Perhaps it is South Korea that is now suffering the most. Although North Korea operates from isolation, it has often sought the initiative, as it has nothing left to lose.

In contrast, South Korea has to take more into strategic consideration, such as its alliance with the US, peace in the peninsula, and its own economic development and national influence.

The South seems to be at a loss. Peace on the peninsula is more important to the South than it is to any other nation. But it relies too much on its alliance with the US and adjusts its own strategies by looking to US strategies in Northeast Asia.

South Korea and the US have very different interests when it comes to pursuing peace on the peninsula.

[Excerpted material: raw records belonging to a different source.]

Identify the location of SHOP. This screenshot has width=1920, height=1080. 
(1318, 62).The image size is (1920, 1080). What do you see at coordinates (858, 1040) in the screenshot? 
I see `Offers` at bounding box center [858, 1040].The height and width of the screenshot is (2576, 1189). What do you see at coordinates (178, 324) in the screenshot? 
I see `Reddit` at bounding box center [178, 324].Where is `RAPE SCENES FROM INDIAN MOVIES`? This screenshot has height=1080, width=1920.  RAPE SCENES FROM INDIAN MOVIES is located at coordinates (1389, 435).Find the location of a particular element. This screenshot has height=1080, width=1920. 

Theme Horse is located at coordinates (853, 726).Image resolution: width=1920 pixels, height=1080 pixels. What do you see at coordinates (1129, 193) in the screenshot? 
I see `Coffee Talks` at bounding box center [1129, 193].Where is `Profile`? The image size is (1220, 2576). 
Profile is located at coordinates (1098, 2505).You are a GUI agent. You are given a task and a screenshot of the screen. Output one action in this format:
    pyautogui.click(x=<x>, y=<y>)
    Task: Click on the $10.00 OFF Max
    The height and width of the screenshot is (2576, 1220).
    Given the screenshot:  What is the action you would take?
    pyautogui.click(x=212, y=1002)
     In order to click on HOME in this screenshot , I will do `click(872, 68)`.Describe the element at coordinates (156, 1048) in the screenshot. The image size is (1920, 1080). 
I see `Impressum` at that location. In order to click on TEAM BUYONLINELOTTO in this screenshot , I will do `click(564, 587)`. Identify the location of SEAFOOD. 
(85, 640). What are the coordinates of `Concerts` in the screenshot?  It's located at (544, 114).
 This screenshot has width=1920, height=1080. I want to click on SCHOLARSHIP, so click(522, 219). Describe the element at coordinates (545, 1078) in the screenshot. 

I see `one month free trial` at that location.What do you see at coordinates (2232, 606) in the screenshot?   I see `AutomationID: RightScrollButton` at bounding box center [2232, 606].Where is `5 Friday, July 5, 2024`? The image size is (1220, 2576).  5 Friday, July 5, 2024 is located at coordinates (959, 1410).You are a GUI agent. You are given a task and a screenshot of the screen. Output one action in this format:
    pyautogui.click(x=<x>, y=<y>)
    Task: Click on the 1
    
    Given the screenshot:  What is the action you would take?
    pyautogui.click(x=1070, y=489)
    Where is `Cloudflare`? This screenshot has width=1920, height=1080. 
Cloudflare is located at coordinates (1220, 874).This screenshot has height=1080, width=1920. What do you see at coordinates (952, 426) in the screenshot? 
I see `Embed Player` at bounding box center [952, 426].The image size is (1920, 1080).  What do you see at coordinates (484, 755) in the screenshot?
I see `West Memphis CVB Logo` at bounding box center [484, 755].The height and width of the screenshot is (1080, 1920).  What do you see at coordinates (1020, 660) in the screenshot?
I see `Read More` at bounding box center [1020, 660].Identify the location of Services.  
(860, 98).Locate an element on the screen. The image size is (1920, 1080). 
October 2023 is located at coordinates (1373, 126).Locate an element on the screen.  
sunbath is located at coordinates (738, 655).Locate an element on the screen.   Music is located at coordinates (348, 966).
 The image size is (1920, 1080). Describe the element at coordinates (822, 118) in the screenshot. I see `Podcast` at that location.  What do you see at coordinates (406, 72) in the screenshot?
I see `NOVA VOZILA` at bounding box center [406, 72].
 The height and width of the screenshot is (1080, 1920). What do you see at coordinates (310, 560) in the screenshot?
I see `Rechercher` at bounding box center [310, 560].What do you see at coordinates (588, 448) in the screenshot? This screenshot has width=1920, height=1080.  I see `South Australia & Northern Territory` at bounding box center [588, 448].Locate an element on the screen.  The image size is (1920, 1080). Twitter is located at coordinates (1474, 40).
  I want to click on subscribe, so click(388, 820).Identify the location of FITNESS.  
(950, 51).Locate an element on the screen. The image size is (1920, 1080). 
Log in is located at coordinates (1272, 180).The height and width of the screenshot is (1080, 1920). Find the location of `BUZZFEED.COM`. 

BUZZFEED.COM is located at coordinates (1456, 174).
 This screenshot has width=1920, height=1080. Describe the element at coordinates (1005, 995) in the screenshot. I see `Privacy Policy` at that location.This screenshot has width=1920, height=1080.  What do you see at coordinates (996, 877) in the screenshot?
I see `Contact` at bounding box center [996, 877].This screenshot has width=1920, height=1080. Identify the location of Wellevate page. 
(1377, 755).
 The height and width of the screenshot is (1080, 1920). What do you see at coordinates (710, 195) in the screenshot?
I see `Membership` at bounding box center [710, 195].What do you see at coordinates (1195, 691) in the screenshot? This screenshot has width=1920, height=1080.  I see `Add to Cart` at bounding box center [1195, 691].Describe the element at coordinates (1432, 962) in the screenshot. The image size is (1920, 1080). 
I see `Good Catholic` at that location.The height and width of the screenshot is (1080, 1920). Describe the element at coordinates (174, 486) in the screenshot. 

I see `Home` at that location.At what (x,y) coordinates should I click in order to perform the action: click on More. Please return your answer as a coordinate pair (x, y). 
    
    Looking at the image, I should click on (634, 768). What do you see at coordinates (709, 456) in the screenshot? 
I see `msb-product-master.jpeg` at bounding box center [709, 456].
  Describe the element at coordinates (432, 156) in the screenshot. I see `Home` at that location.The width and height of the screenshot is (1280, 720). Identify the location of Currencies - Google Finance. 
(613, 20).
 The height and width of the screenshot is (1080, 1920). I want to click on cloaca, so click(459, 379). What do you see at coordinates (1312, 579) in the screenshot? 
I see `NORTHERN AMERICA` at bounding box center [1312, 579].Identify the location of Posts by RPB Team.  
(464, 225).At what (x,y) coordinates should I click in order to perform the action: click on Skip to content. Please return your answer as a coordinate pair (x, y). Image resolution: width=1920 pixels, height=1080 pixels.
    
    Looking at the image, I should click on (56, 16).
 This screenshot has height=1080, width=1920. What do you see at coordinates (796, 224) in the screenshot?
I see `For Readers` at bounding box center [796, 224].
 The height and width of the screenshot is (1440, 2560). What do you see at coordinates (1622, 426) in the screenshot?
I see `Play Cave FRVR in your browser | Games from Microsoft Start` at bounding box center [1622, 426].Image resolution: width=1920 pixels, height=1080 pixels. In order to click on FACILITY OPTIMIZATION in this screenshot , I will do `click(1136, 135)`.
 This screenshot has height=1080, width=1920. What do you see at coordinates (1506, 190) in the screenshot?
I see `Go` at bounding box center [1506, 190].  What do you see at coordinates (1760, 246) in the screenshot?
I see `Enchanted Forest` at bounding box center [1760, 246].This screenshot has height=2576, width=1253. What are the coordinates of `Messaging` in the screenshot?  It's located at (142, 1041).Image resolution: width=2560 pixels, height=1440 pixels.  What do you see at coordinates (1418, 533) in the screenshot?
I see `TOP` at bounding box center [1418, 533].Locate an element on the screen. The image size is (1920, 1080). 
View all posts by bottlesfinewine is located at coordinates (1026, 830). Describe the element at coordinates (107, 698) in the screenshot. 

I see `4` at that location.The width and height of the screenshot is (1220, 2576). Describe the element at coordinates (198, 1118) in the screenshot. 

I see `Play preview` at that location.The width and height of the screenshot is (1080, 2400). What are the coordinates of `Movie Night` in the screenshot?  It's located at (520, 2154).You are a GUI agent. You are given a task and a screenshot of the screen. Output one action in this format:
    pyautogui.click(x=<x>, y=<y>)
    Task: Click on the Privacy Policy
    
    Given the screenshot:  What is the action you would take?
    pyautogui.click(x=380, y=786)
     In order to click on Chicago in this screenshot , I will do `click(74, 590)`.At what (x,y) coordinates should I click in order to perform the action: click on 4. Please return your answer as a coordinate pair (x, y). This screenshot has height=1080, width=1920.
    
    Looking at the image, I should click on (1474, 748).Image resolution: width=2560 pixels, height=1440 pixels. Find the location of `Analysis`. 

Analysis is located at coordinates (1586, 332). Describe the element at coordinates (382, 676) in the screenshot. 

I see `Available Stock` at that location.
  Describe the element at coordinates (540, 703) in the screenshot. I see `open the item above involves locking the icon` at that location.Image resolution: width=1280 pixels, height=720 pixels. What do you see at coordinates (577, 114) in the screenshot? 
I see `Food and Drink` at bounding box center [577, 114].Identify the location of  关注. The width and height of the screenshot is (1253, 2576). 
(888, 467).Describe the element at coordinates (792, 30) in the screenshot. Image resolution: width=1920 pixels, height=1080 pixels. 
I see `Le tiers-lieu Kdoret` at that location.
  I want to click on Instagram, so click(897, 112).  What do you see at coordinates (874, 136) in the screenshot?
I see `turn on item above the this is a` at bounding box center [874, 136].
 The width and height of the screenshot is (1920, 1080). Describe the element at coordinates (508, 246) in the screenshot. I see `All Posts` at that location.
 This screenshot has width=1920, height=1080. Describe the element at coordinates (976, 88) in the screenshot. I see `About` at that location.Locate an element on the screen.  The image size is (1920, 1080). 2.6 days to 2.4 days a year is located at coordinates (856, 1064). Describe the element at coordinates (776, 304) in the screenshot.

Peace on the peninsula is crucial to the fate of the South. But for the US, it is leverage to counter China's rise, and the South seems be more of a pawn for the US, as part of its rebalancing strategy in East Asia.

The South may have already realized that it does not have the same stance as the US. But it feels helpless as it lacks the courage and capability to step away from the influence of its alliance with the US. It has been relying on the alliance for such a long time that the sense of security brought by the alliance has far outweighed the safety risks generated by different interests between the two. However, if South Korea continues to do so, it will only act as a puppet of the US and will never be able to seize the initiative in making its own policies regarding the peninsula and Northeast Asia.

The South believes that it is the North that is responsible for provocations, while the South never takes the initiative in attacking the North. The South also hopes that the North does not go to extremes, so they may have the foundation for cooperation.

But the South forgets that the North is the most vulnerable country in Northeast Asia.

It is also the most impoverished and has been excluded from the prosperity of the whole region. The South will say that Pyongyang deserves this, however, the North's sense of insecurity and the differences between the two Koreas are the core reasons for the instability of the peninsula.

If the North has to suffer, the South will be bound to suffer as well. Therefore, the South is ultimately the decisive factor in terms of peace on the peninsula.